TEXT TO READ →
########################################

Research Highlights

Making Workers Pay: Recruitment of the Migrant Labor Force in the Gulf Construction Industry

A new study from the NYU Stern Center for Business and Human Rights finds migrant workers bear the cost burden of their own recruitment for Gulf construction projects
Oil was discovered in the Arabian Gulf region in the early 20th century, followed by a long-term rise in the prices of oil and natural gas beginning in the late 1990s. Since then, the countries of what is now known as the Gulf Cooperation Council – Saudi Arabia, the United Arab Emirates, Qatar, Kuwait, Bahrain, and Oman – have experienced development at a furious pace.

The most visible sign of the region’s growth is its booming construction landscape. Governments are spending their enormous wealth commissioning new campuses for international artistic and educational institutions and hosting mega-events like the 2020 World Expo in Dubai and the 2022 FIFA World Cup in Qatar.

A new study from the NYU Stern Center for Business and Human Rights finds that construction companies operating in the Arabian Gulf are able to recruit millions of low- wage migrant workers without incurring the costs of the recruitment process. Instead, in this highly irregular system, most workers themselves are paying for their own recruitment – and much more – before they depart their home countries. These recruitment “fees” may be equal to or more than a year’s salary – which these low-wage laborers must work to pay back once they begin their construction jobs in the Gulf.

########################################

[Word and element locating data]
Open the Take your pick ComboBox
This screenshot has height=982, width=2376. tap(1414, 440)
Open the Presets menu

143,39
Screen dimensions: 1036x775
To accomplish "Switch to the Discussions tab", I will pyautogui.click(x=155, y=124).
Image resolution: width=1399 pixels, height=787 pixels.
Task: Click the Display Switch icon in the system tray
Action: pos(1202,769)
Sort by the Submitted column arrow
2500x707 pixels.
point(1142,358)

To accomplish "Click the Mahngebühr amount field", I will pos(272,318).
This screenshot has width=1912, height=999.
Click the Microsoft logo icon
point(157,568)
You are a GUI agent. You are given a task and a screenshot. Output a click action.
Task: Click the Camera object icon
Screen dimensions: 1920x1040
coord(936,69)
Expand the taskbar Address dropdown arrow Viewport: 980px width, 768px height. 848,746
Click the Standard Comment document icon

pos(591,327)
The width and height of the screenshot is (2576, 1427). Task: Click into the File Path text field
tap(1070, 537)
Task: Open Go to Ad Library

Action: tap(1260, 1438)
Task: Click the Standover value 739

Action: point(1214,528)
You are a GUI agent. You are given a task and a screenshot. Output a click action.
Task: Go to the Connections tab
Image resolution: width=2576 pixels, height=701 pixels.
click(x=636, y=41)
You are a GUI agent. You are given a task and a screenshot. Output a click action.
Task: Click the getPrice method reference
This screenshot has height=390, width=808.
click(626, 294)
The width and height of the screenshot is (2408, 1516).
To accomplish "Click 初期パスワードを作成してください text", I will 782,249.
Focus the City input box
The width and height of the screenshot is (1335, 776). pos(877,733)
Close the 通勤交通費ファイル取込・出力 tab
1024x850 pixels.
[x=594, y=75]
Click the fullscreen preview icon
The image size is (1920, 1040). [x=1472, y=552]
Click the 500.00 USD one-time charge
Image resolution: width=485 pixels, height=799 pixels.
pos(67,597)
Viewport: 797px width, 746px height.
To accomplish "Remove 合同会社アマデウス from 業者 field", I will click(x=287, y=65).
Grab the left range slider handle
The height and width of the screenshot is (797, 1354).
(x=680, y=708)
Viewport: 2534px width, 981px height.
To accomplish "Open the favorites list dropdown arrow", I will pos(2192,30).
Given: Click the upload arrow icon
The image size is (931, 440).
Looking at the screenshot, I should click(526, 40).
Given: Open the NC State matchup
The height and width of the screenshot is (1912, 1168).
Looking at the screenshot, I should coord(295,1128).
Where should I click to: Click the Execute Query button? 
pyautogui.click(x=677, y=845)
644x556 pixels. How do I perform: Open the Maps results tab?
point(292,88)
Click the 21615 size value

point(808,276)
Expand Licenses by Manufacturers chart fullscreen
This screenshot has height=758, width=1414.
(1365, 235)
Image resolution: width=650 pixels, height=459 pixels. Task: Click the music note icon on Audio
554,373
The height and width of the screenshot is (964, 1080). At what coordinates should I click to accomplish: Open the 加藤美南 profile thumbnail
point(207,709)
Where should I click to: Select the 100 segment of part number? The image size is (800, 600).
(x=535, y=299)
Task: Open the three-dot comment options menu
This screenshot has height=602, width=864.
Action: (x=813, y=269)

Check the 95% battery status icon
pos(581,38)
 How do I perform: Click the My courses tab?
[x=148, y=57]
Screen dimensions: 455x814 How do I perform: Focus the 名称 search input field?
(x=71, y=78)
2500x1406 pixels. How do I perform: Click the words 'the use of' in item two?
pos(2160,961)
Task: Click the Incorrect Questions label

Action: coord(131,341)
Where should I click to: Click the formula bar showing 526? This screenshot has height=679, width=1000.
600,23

########################################

TO DO →
a. Using the research highlight on migrant worker recruitment, answer each question below.
(i) Which countries make up the Gulf Cooperation Council?
(ii) Which two mega-events are named as being hosted in the region?
(iii) How large may the recruitment fees paid by workers be?
b. Write the next part of the research highlight on migrant worker recruitment in the Gulf, picking up after its final sentence.

PER-TASK ANSWERS →
a.
(i) Saudi Arabia, the United Arab Emirates, Qatar, Kuwait, Bahrain, and Oman.
(ii) The 2020 World Expo in Dubai and the 2022 FIFA World Cup in Qatar.
(iii) They may be equal to or more than a year's salary.

b.
The two Gulf states most closely examined in the report – Qatar and the United Arab Emirates – have failed to provide adequate protections for this influx of outsiders, including by nurturing a culture of permissiveness around illegal visa-selling schemes originating in their countries. Other Gulf governments are doing much the same.

The report concludes that breaking this cycle of abuse will require:
  • A fundamental shift in how construction firms and their Gulf-based clients structure project bids so that they account and pay for all recruitment costs
  • Gulf governments to enforce their laws against the sale of visas
  • Migrant-sending countries to ban the payment of these fees and to “license, legalize, and regulate” complex networks of unregistered recruitment agents operating on their soil
  • A model of shared responsibility between construction and engineering firms, their clients and subcontractors, and governments in the Gulf and South Asia to develop a common plan of action in a transparent manner
Read the full report here.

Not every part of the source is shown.